• [Directions]:
Where the material below has a line containing "[田宫 54043 TRF501X", start repeating exactly, and keep going through the line containing "[田宫 54205 DB01 铝合金 阻尼器衬套 (2件)] (526, 249)", with no other lines.

• [Entries supplied]:
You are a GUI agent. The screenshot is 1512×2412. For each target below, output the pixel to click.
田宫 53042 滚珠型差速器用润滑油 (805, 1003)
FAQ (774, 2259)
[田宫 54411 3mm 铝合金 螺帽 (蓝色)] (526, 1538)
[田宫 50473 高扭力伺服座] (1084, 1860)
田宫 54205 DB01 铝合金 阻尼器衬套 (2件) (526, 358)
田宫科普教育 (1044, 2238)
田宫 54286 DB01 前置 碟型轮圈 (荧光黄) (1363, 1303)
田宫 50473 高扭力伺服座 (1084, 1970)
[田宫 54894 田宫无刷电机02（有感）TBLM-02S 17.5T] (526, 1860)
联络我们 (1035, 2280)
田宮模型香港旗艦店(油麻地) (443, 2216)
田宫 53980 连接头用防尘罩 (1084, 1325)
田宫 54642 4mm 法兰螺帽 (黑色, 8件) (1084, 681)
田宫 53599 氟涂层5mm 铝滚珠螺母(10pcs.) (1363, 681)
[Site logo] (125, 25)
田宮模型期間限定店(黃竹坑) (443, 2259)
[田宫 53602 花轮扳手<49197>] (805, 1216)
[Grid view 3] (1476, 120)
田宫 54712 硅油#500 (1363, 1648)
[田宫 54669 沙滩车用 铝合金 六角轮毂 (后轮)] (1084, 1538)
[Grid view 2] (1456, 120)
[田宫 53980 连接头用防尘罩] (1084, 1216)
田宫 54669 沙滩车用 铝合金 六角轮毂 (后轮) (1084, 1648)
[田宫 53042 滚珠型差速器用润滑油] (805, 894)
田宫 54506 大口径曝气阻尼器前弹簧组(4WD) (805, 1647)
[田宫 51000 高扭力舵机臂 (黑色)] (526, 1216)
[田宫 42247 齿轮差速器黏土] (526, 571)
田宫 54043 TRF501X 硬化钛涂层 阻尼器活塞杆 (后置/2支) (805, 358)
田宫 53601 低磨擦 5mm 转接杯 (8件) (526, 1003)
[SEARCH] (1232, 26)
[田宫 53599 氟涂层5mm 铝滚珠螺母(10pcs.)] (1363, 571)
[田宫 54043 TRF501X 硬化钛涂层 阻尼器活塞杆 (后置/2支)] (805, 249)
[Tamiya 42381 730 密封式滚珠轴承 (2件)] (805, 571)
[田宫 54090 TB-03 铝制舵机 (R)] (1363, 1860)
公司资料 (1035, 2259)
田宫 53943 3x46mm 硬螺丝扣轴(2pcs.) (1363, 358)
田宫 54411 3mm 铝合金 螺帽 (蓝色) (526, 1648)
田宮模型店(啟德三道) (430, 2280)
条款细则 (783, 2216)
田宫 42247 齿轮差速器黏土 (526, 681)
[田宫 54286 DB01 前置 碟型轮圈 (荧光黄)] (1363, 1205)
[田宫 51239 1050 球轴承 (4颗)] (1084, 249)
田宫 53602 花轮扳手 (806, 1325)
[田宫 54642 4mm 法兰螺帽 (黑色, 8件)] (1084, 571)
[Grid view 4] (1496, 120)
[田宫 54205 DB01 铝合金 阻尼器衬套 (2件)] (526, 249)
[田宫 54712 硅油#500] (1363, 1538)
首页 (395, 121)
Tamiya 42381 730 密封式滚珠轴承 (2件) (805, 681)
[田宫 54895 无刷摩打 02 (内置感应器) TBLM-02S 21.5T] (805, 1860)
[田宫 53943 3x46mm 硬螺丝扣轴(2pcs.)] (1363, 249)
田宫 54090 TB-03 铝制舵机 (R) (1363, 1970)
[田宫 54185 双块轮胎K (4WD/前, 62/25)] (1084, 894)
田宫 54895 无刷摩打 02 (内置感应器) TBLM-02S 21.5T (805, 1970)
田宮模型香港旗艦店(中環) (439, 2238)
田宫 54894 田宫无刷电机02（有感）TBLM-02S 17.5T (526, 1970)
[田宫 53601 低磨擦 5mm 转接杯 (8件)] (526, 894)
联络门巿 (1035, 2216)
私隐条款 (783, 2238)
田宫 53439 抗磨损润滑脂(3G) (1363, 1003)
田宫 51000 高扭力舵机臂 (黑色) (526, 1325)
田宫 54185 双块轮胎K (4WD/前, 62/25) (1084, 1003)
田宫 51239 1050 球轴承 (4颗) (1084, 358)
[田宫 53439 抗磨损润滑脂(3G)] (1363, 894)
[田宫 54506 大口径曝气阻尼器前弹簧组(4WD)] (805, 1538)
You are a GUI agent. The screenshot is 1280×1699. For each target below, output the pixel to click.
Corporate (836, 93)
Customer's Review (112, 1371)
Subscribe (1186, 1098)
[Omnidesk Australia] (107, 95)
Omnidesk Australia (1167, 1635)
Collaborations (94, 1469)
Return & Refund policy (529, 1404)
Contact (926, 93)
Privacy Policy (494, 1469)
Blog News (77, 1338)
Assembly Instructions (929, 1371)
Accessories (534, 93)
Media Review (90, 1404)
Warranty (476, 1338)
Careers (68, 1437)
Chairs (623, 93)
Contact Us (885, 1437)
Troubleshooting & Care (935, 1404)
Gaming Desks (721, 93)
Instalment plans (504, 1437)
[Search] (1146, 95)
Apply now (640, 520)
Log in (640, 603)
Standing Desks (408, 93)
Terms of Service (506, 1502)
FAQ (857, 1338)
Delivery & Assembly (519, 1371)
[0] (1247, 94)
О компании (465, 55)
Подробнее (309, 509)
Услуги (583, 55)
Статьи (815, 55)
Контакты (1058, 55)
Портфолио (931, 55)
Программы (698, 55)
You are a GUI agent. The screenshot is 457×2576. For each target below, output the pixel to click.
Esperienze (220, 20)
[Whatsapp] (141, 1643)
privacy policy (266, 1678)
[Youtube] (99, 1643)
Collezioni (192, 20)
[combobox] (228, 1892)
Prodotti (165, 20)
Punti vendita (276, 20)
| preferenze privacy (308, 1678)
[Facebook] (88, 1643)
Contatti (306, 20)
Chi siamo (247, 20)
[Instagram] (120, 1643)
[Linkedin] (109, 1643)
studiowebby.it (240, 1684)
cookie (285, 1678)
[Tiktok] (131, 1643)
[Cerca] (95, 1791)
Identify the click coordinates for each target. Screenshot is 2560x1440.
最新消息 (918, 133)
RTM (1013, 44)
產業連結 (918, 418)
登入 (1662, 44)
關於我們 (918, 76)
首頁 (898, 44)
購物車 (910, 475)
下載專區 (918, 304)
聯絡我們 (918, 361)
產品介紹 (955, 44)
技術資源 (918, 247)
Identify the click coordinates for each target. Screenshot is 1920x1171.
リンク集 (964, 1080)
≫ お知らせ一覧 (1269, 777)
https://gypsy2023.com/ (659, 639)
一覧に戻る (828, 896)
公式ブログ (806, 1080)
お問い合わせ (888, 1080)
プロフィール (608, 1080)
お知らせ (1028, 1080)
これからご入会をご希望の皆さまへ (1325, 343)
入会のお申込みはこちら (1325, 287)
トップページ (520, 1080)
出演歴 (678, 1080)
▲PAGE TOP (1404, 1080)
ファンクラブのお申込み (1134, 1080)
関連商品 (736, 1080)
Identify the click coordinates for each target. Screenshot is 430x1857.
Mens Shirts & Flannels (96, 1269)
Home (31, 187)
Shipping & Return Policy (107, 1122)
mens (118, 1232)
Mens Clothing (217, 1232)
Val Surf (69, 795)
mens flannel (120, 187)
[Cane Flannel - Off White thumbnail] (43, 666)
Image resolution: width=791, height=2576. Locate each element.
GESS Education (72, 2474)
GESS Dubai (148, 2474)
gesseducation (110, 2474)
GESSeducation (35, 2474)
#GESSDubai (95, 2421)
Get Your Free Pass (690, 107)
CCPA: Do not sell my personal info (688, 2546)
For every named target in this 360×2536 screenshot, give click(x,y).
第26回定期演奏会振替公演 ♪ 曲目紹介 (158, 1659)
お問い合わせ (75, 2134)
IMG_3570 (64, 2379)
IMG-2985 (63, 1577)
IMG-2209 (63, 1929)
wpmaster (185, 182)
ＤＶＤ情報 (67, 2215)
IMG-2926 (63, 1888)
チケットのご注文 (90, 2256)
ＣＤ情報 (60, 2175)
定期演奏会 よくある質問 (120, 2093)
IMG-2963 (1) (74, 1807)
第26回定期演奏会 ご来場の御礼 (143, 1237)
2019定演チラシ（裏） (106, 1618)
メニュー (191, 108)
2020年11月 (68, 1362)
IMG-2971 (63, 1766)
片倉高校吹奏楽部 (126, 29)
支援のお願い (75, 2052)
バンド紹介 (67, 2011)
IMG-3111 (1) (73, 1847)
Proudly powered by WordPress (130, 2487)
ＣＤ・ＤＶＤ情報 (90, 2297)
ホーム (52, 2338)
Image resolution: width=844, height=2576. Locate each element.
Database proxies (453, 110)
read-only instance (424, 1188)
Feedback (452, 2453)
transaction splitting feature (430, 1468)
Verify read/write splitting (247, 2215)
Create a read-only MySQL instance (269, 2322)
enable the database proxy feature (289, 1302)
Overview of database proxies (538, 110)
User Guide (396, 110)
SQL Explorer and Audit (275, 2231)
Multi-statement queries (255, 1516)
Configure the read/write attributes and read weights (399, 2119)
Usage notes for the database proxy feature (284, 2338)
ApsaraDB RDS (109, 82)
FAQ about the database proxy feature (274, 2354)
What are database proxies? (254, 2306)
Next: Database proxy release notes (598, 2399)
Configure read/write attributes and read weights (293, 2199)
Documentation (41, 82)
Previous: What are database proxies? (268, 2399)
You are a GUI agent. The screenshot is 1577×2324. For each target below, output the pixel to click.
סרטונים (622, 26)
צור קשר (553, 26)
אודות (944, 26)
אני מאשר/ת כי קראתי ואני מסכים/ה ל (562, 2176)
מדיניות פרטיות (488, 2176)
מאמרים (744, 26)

• [Completed exercise]:
[田宫 54043 TRF501X 硬化钛涂层 阻尼器活塞杆 (后置/2支)] (805, 249)
[Tamiya 42381 730 密封式滚珠轴承 (2件)] (805, 571)
[田宫 54090 TB-03 铝制舵机 (R)] (1363, 1860)
公司资料 (1035, 2259)
田宫 53943 3x46mm 硬螺丝扣轴(2pcs.) (1363, 358)
田宫 54411 3mm 铝合金 螺帽 (蓝色) (526, 1648)
田宮模型店(啟德三道) (430, 2280)
条款细则 (783, 2216)
田宫 42247 齿轮差速器黏土 (526, 681)
[田宫 54286 DB01 前置 碟型轮圈 (荧光黄)] (1363, 1205)
[田宫 51239 1050 球轴承 (4颗)] (1084, 249)
田宫 53602 花轮扳手 (806, 1325)
[田宫 54642 4mm 法兰螺帽 (黑色, 8件)] (1084, 571)
[Grid view 4] (1496, 120)
[田宫 54205 DB01 铝合金 阻尼器衬套 (2件)] (526, 249)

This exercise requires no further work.